> **RECORDS**:
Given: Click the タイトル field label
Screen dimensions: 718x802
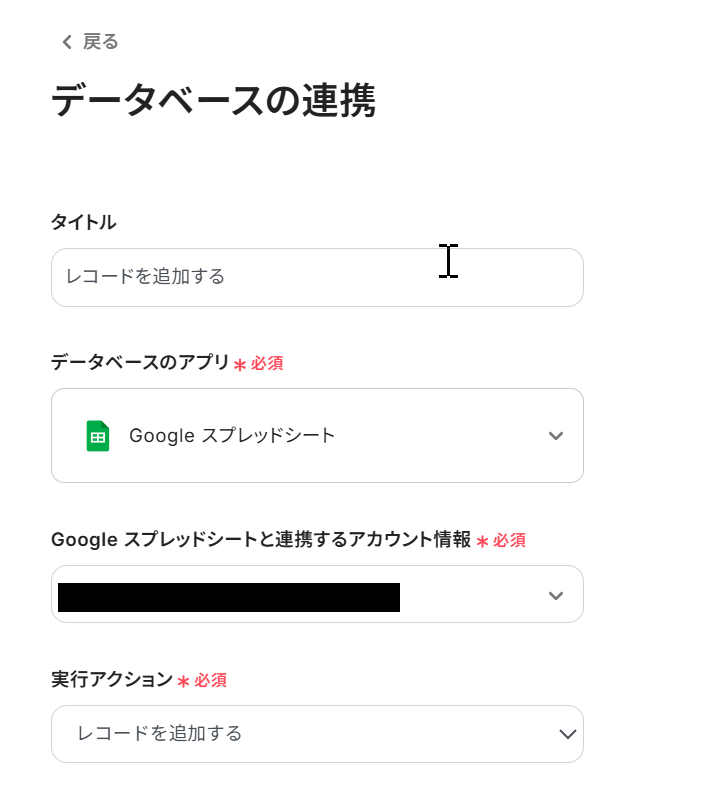Looking at the screenshot, I should click(x=83, y=222).
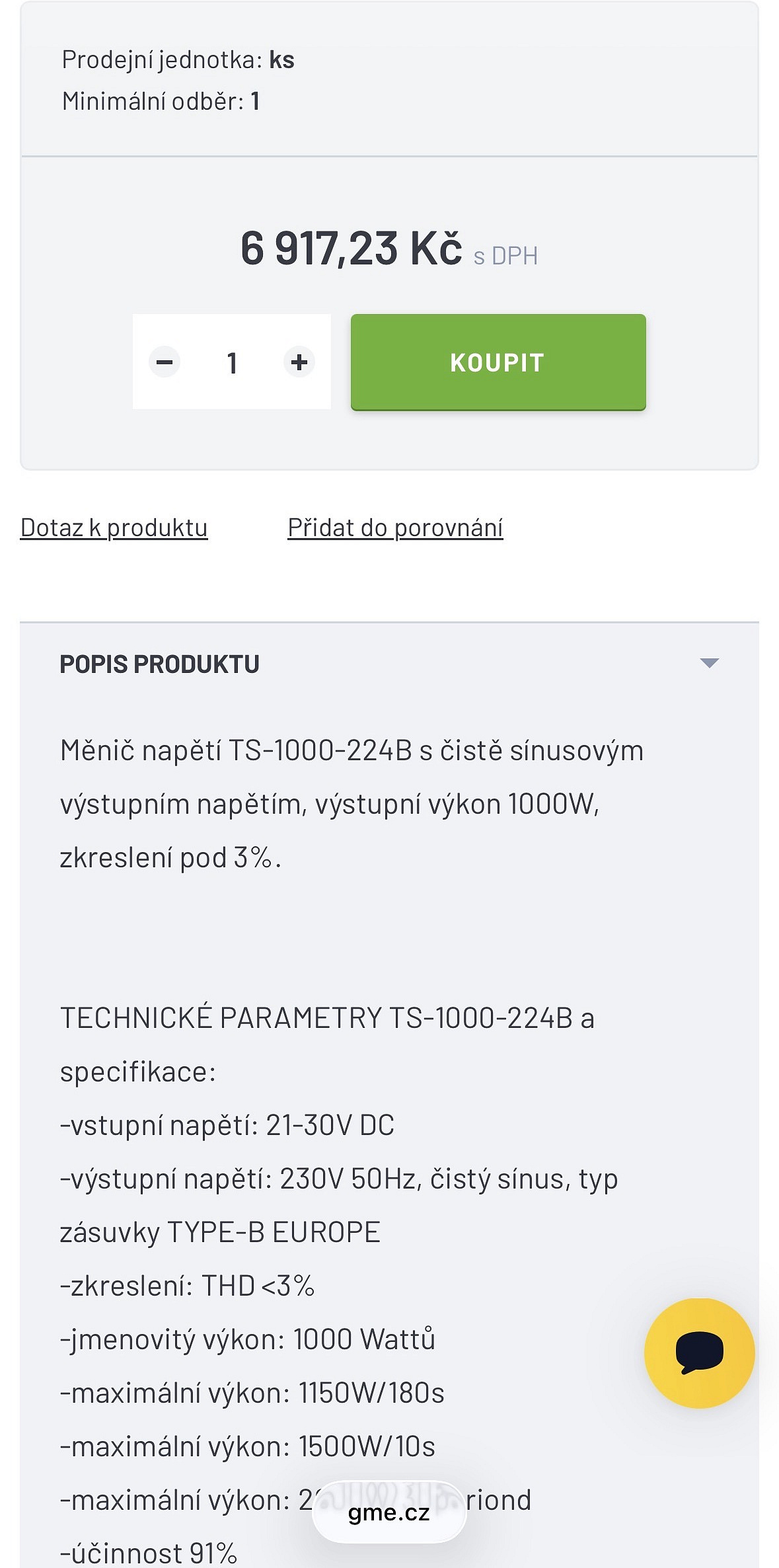Click the Měnič napětí description paragraph

(x=352, y=804)
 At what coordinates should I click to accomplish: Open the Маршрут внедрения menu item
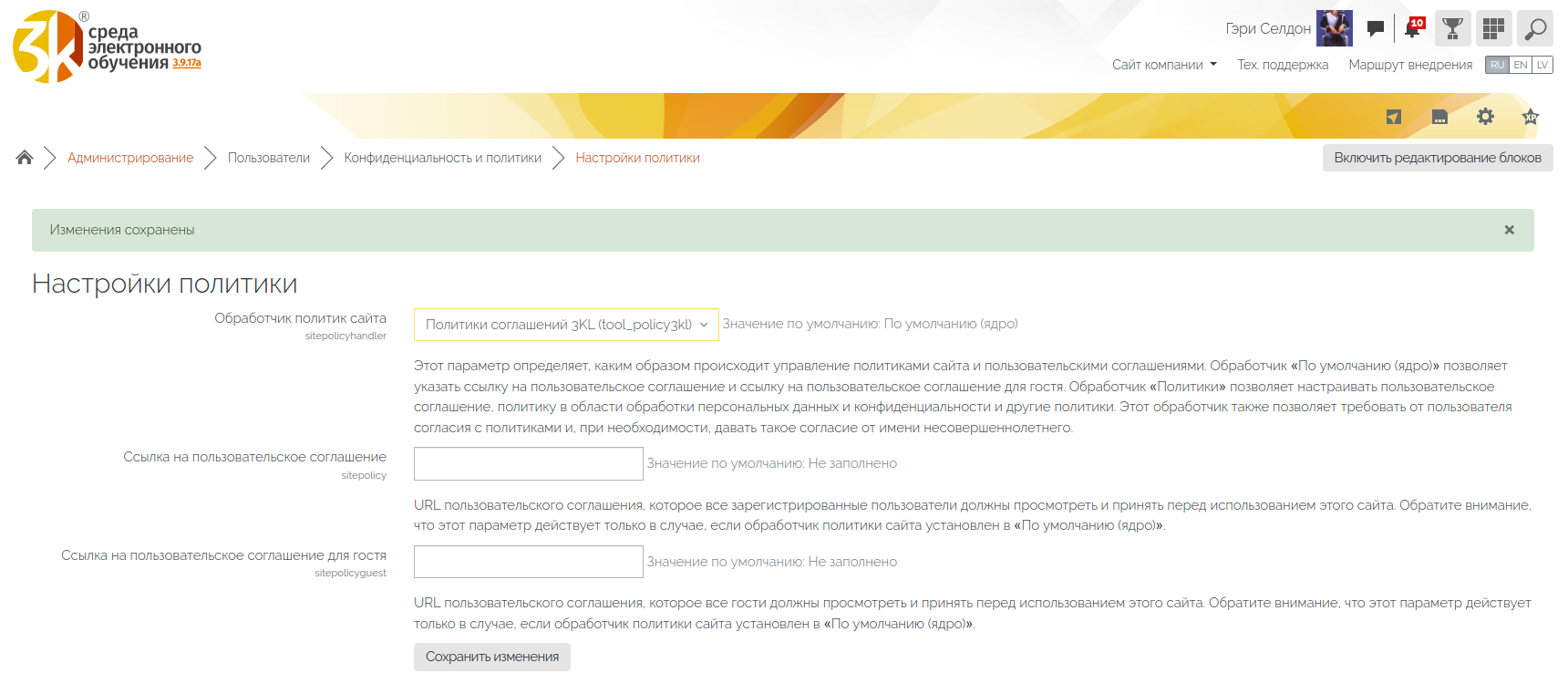tap(1410, 65)
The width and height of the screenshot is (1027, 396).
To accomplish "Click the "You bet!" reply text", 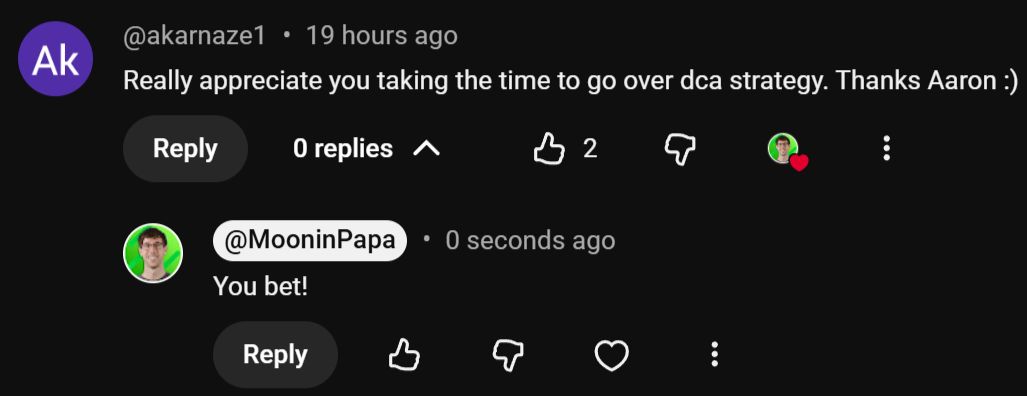I will [261, 287].
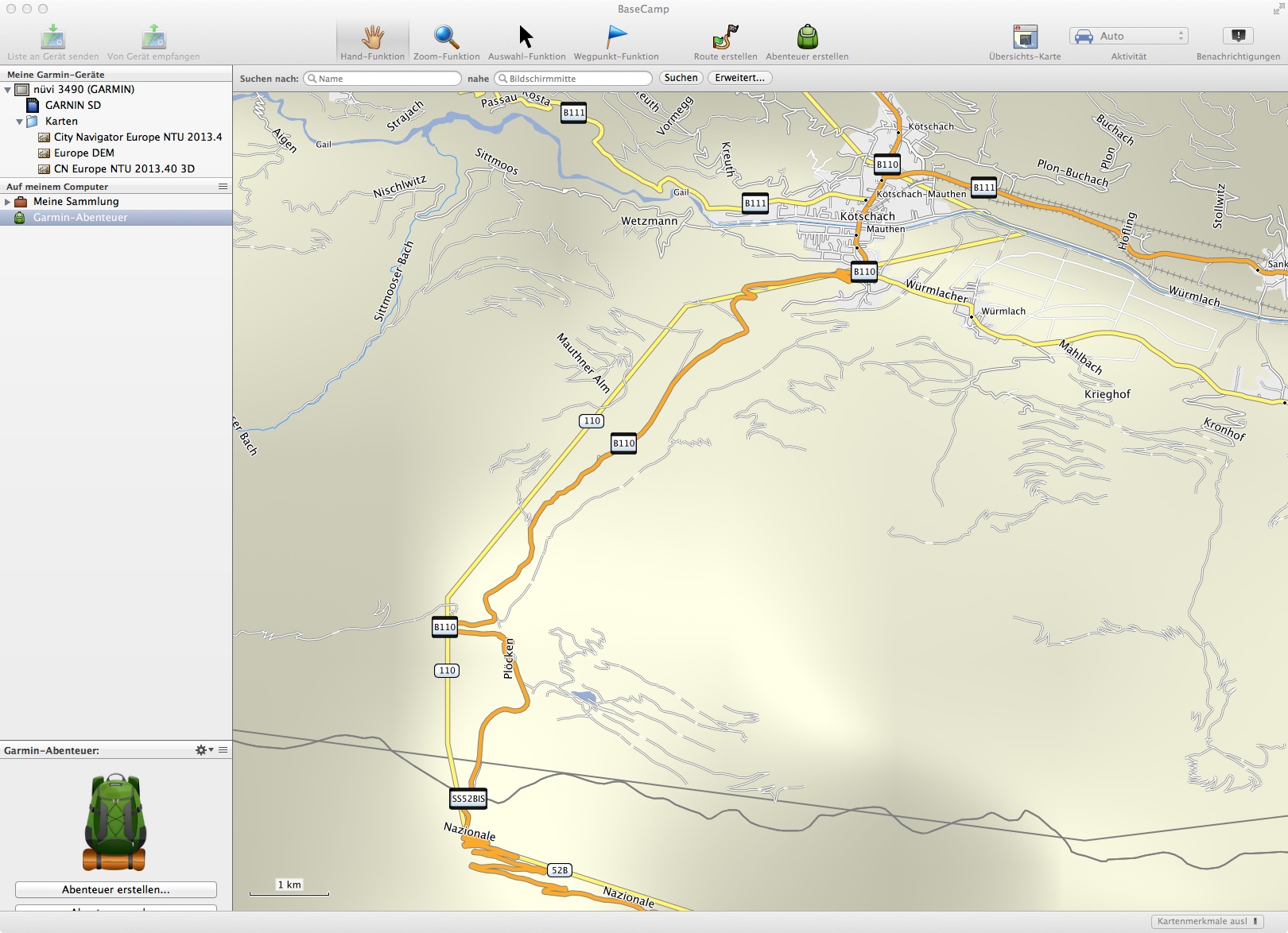This screenshot has height=933, width=1288.
Task: Open the Aktivität Auto dropdown
Action: click(x=1128, y=36)
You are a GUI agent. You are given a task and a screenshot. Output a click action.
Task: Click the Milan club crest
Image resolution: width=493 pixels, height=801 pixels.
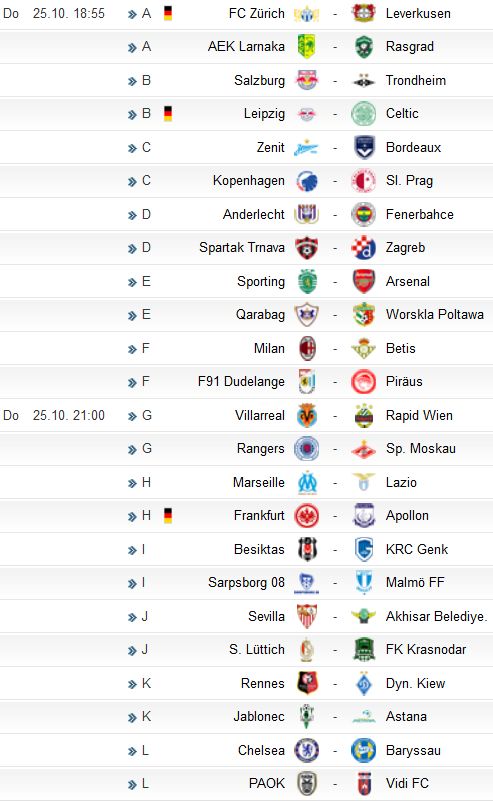coord(307,348)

> **EXERCISE AIM**:
No pictures belong in the copy; quote exactly the lines from the line containing "You are a GUI" through the final line of the material, both ends included.

> **RESULT**:
You are a GUI agent. You are given a task and a screenshot. Output a click action.
Task: Click the Milan club crest
Image resolution: width=493 pixels, height=801 pixels.
coord(307,348)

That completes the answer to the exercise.